Wordsworth as a nature poet

Name :Jayshree kunchala

Roll No :15

Class   : M.A. 1

Sem : 1

Submitted to : Dept.of English.M.K.Bhavnnagar Universty

Assignment Topic : Wordsworth as a Nature Poet

 



William Wordsworth as a Nature Poet


Wordsworth is a worshiper of Nature.His love of Nature is tender and truer than any other English poets.There is a separate status of Nature in his poems.He believed that there is a divine spirit in nature.He believed that the company of nature gives joy to the human heart and he looked upon nature as a healing force.Above all, he regarded her as a great moral preacher.He believed that there is a link between man and nature.In his eyes,"Nature is a teacher whose wisdom we can learn if we will,and without which any human life is vain and incomplete."He believed in the education of man by nature."Sweet is the lore which Nature brings
Our meddling intellect
Mis-shapes the beauteous forms of things
We murder to dissect." He has mystical sense of life in natural things.
Wordsworth is concerned with the spiritual significance of nature.It has its message for man.The primrose and the daffodils are the symbols to give nature's message to man.A sunrise to him is a moment of spiritual consecration.The poet says sweetly in his poem “The Tables Turned”: "' Come forth into the light of things,
Let Nature be your teacher.



She has a world of ready wealth,
Our minds and hearts to bless--
Spontaneous wisdom breathed by health,
Truth breathed by cheerfulness.



One impulse from a vernal wood
May teach you more of man,
Of moral evil and of good,
Than all the sages can.



Sweet is the lore which Nature brings;
Our meddling intellect
Mis-shapes the beauteous forms of things:--
We murder to dissect.



Enough of Science and of Art;"
Close up those barren leaves;
Come forth, and bring with you a heart
That watches and receives."



Wordsworth is concerned with the spiritual significance of nature.

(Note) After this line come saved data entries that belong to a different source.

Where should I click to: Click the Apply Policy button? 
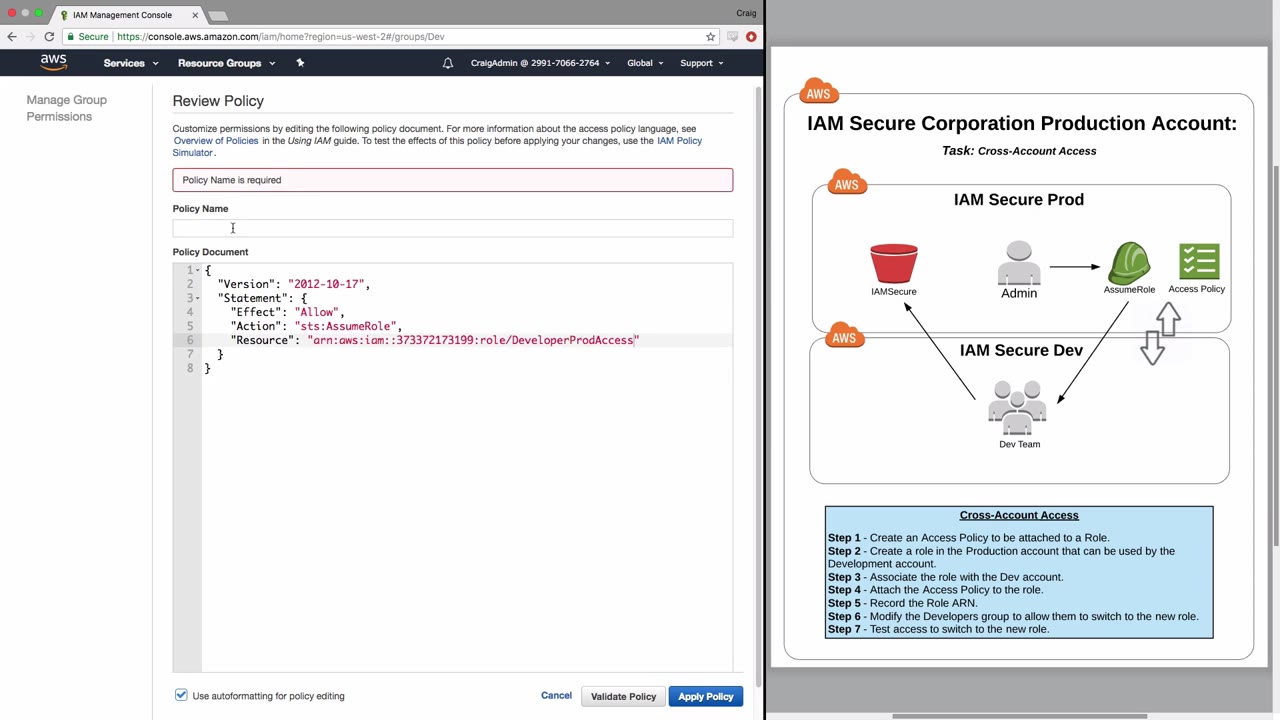(x=705, y=696)
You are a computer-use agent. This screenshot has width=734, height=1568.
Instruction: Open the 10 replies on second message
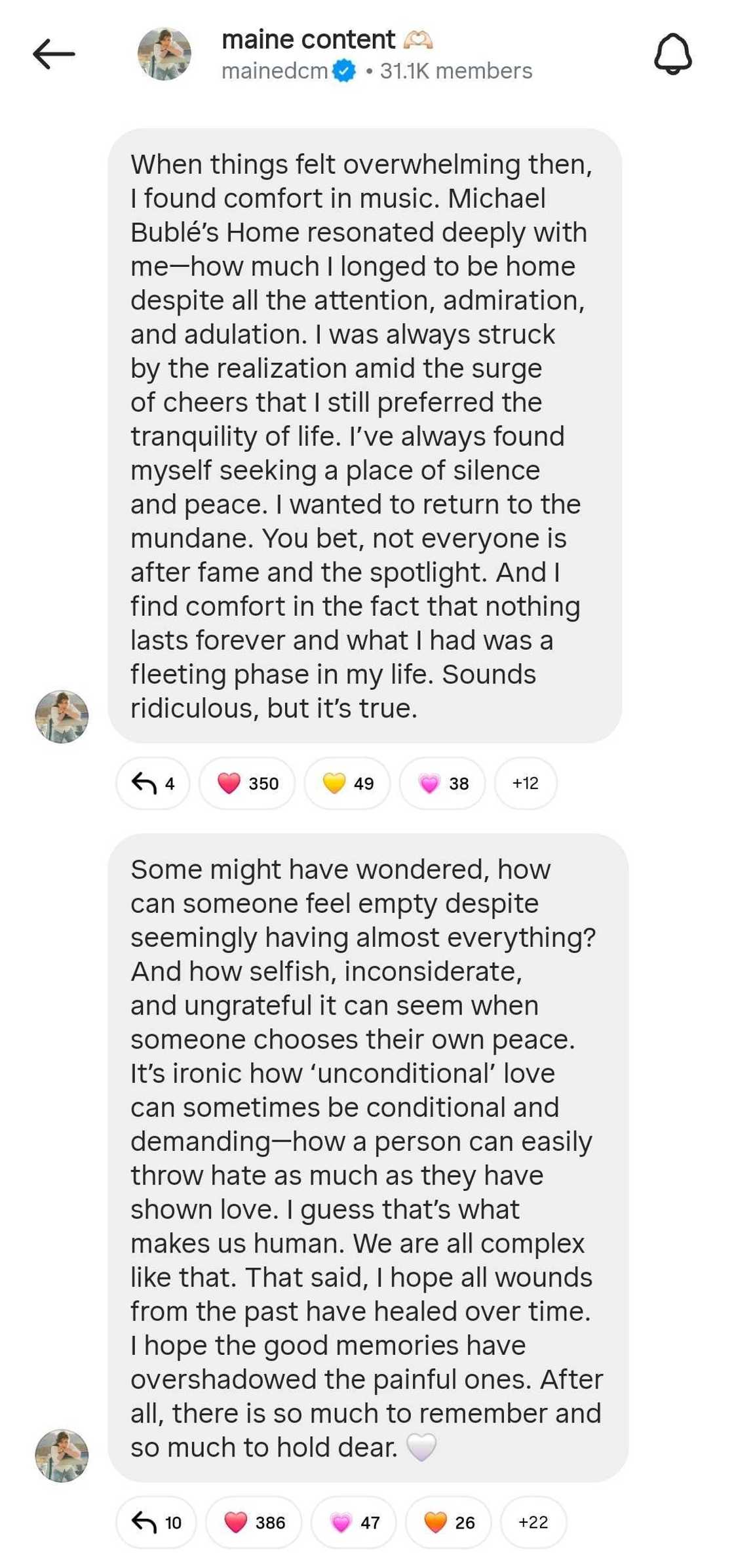(x=156, y=1522)
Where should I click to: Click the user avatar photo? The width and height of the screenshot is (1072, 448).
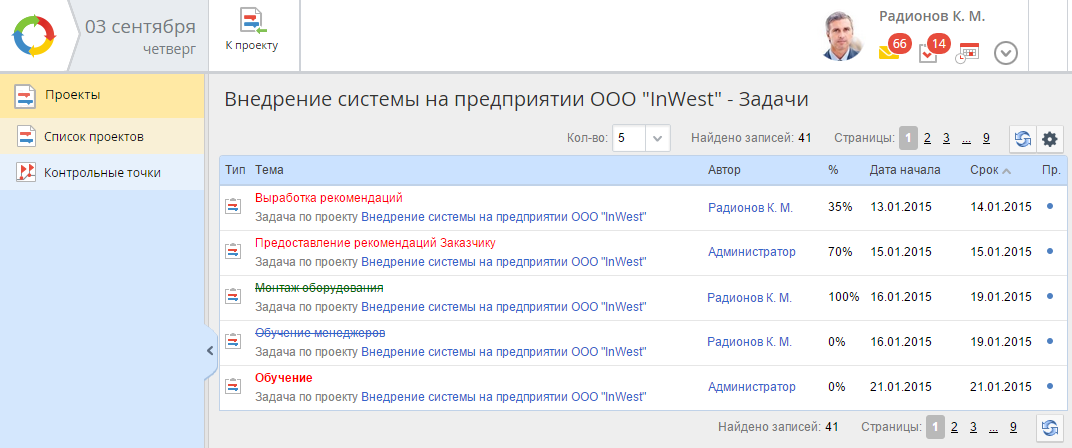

It has its message for man. The primrose and the daffodils are the symbols to give nature's message to man. A sunrise to him is a moment of spiritual consecration. See the beautiful description of nature in The Prelude, Book Fourth, and Summer Vacation:



Magnificent
The morning rose, in memorable pomp,
Glorious as e'er I had beheld--in front,
The sea lay laughing at a distance; near,
The solid mountains shone, bright as the clouds,
Grain-tinctured, drenched in empyrean light;
And in the meadows and the lower grounds
Was all the sweetness of a common dawn--
Dews, vapours, and the melody of birds,
And labourers going forth to till the fields.
Ah! need I say, dear Friend! that to the brim
My heart was full; I made no vows, but vows
Were then made for me; bond unknown to me
Was given, that I should be, else sinning greatly,
A dedicated Spirit. On I walked
Alone upon the rock--oh, then, the calm
And dead still water lay upon my mind
Even with a weight of pleasure, and the sky,
Never before so beautiful, sank down
Into my heart, and held me like a dream!



William Wordsworth is deeply mystical and nobly poetical, in his presentation of Nature.
Wordsworth is very sensitive to every subtle change going on in the world. Joy of spring is to be felt by him:
"It was an April morning: fresh and clear
The Rivulet, delighting in its strength,
Ran with a young man's speed, and yet the voice
Of waters which the river had supplied
Was softened down into a vernal tone."
He derives pleasure in a tranquil lake:



“The calm
And dead still water lay upon my mind
Even with a weight of pleasure, and the sky,
Never before so beautiful, sank down
Into my heart, and held me
like a dream."









The peculiar power of Wordsworth lies in actualizing sound and silence.
Wordsworth has not the wild and stormy aspects of Nature ;like Byron or the changeable aspects of Nature, the scenery of the sea and sky like Shelley or purely sensuous impressions like John Keats.